Records excerpted from a collection
==*==
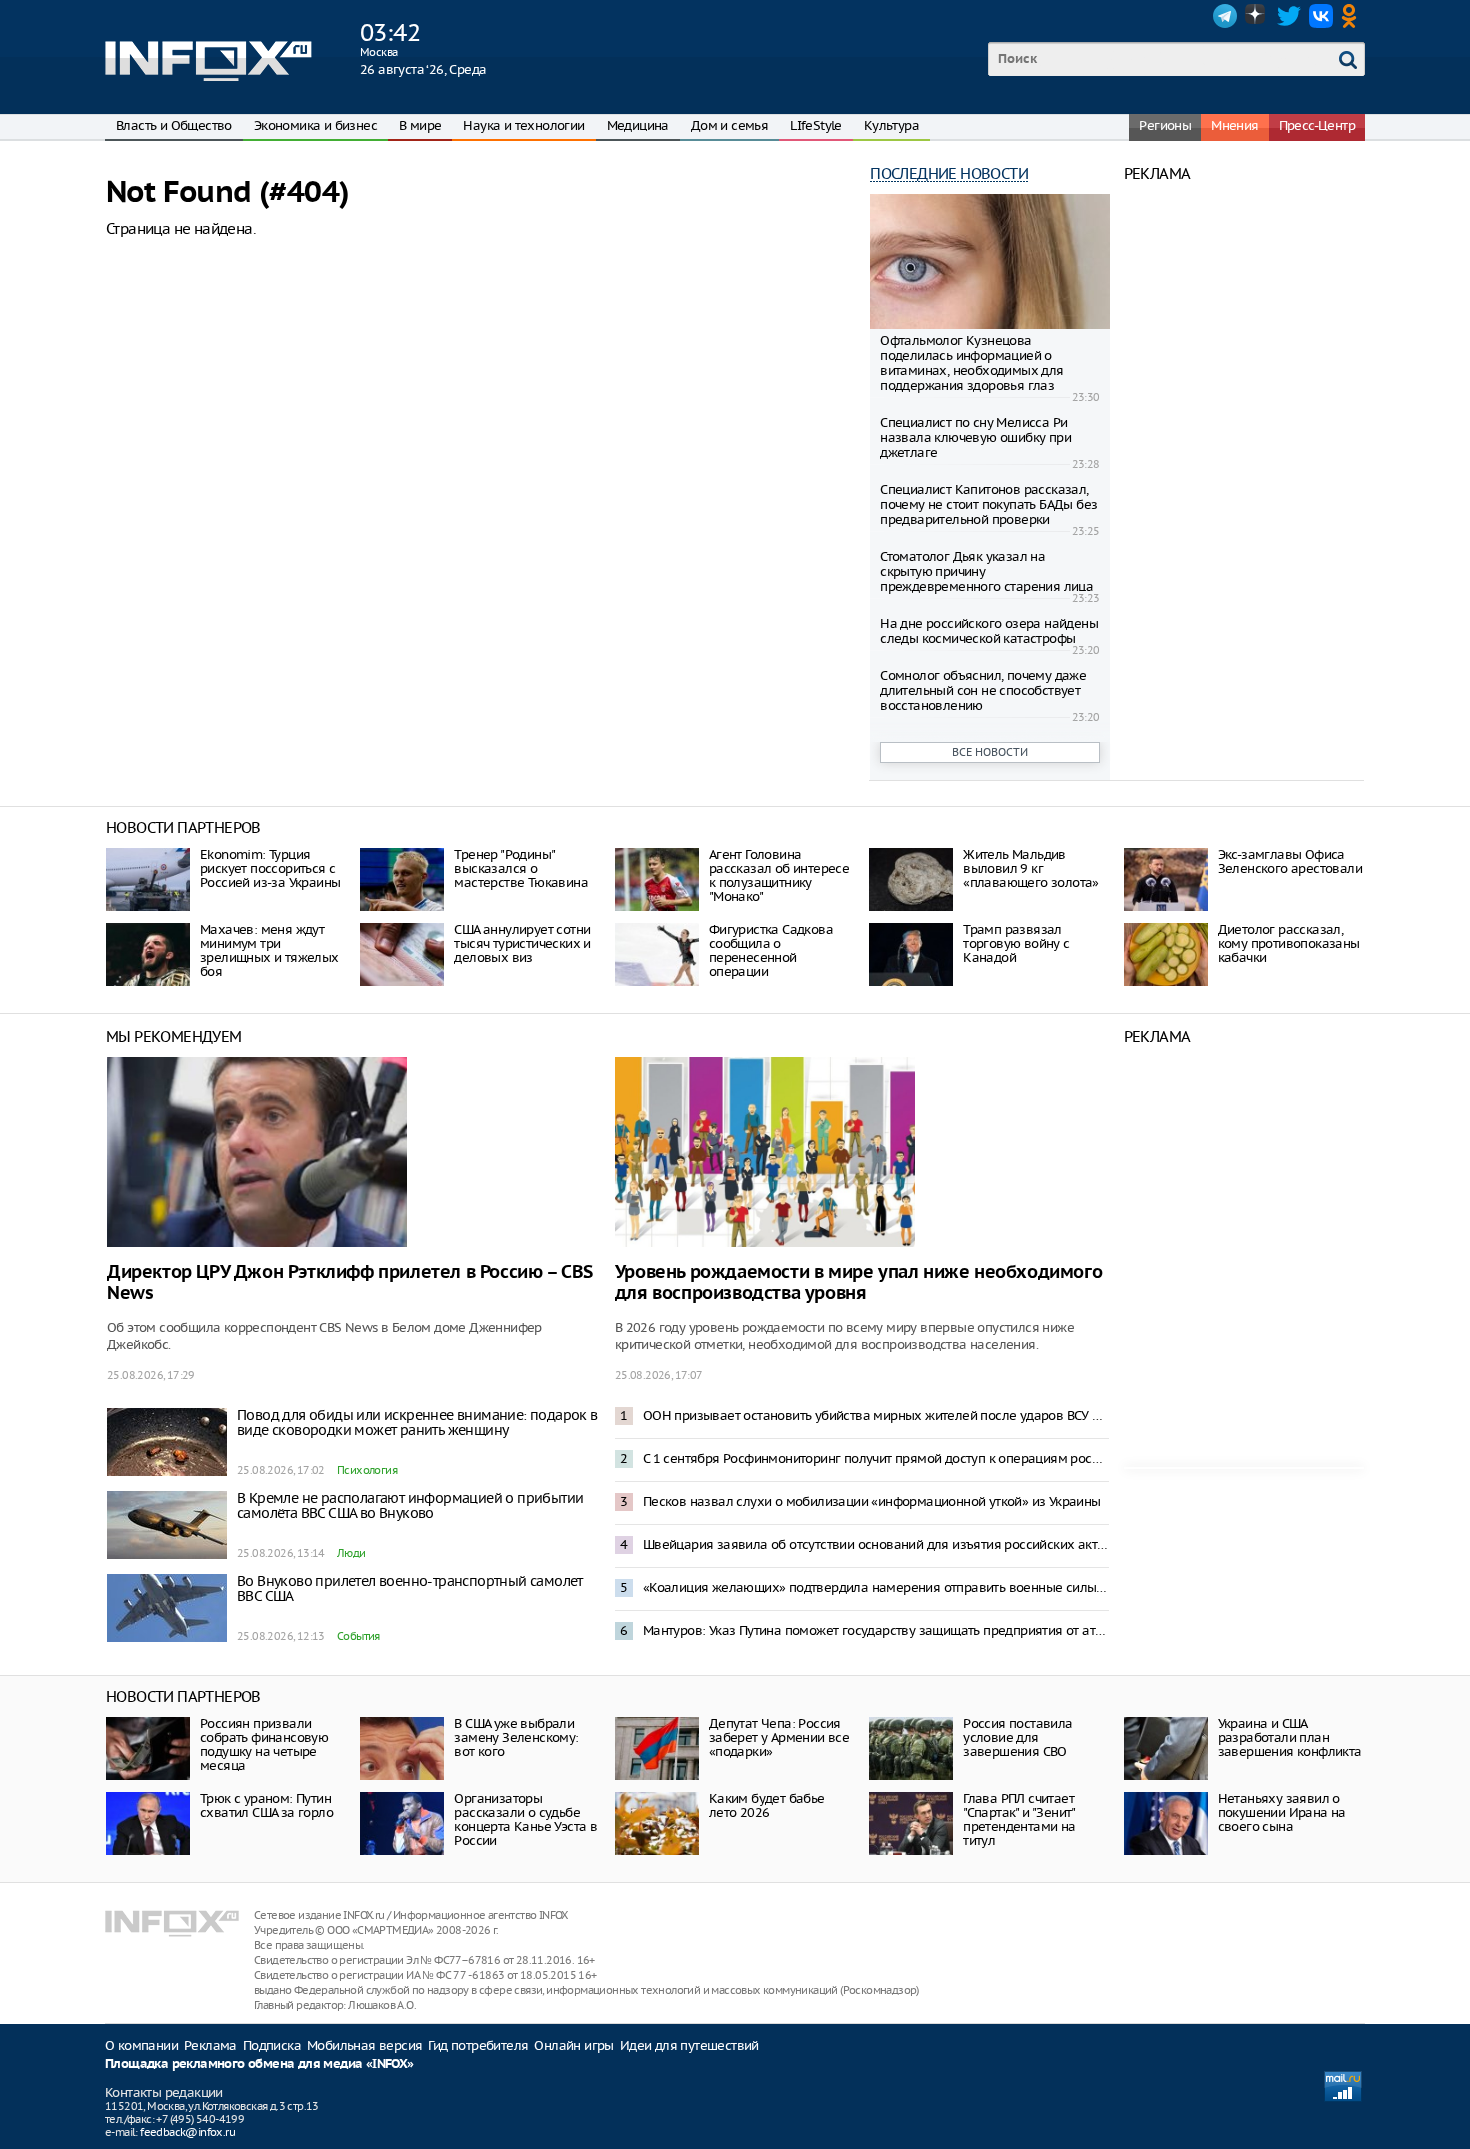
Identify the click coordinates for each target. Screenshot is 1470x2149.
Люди (351, 1553)
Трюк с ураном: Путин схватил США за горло (266, 1805)
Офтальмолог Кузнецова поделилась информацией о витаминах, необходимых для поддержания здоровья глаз (971, 363)
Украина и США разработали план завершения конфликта (1290, 1737)
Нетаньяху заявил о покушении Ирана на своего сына (1282, 1812)
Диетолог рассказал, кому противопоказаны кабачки (1289, 943)
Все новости (990, 752)
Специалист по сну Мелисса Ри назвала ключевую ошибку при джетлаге (975, 437)
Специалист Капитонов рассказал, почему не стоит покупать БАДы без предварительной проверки (988, 504)
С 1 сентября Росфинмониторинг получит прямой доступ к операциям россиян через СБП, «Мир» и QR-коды (876, 1458)
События (358, 1636)
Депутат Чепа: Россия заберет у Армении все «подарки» (779, 1737)
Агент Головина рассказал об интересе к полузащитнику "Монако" (779, 875)
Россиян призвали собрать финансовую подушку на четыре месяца (264, 1744)
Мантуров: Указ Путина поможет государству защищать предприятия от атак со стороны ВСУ (876, 1630)
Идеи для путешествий (689, 2045)
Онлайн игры (573, 2045)
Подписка (272, 2045)
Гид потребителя (478, 2045)
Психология (367, 1470)
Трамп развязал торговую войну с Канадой (1016, 943)
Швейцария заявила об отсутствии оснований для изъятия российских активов (876, 1544)
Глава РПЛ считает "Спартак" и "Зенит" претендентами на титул (1019, 1819)
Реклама (210, 2045)
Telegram (1225, 16)
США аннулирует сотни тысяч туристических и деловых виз (522, 943)
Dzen (1257, 16)
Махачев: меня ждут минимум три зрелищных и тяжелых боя (269, 950)
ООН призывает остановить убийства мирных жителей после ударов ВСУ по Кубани (876, 1415)
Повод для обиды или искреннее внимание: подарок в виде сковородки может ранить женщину (417, 1422)
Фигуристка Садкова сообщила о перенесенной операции (771, 950)
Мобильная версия (364, 2045)
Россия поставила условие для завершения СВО (1017, 1737)
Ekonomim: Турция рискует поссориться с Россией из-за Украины (270, 868)
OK (1353, 16)
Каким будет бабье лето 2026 (767, 1805)
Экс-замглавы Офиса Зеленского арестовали (1290, 861)
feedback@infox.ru (187, 2132)
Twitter (1289, 16)
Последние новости (949, 173)
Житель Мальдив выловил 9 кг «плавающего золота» (1031, 868)
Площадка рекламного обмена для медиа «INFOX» (259, 2064)
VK (1321, 16)
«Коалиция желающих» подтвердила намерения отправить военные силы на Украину (876, 1587)
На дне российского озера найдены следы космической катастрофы (989, 631)
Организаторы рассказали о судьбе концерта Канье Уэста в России (525, 1819)
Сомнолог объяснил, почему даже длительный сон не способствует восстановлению (983, 690)
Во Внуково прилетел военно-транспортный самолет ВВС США (410, 1588)
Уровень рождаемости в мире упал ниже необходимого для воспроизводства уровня (858, 1283)
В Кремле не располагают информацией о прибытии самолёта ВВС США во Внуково (410, 1505)
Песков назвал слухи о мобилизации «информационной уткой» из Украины (872, 1501)
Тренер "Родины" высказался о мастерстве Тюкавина (521, 868)
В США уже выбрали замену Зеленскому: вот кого (516, 1737)
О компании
==*==
[TASK DIRECTIONS] One stretch of the lines above is wanted, from the line that contains "Telegram (1225, 16)" through the line that contains "Мобильная версия (364, 2045)". Output it exactly.

[FINISHED TASK]
Telegram (1225, 16)
США аннулирует сотни тысяч туристических и деловых виз (522, 943)
Dzen (1257, 16)
Махачев: меня ждут минимум три зрелищных и тяжелых боя (269, 950)
ООН призывает остановить убийства мирных жителей после ударов ВСУ по Кубани (876, 1415)
Повод для обиды или искреннее внимание: подарок в виде сковородки может ранить женщину (417, 1422)
Фигуристка Садкова сообщила о перенесенной операции (771, 950)
Мобильная версия (364, 2045)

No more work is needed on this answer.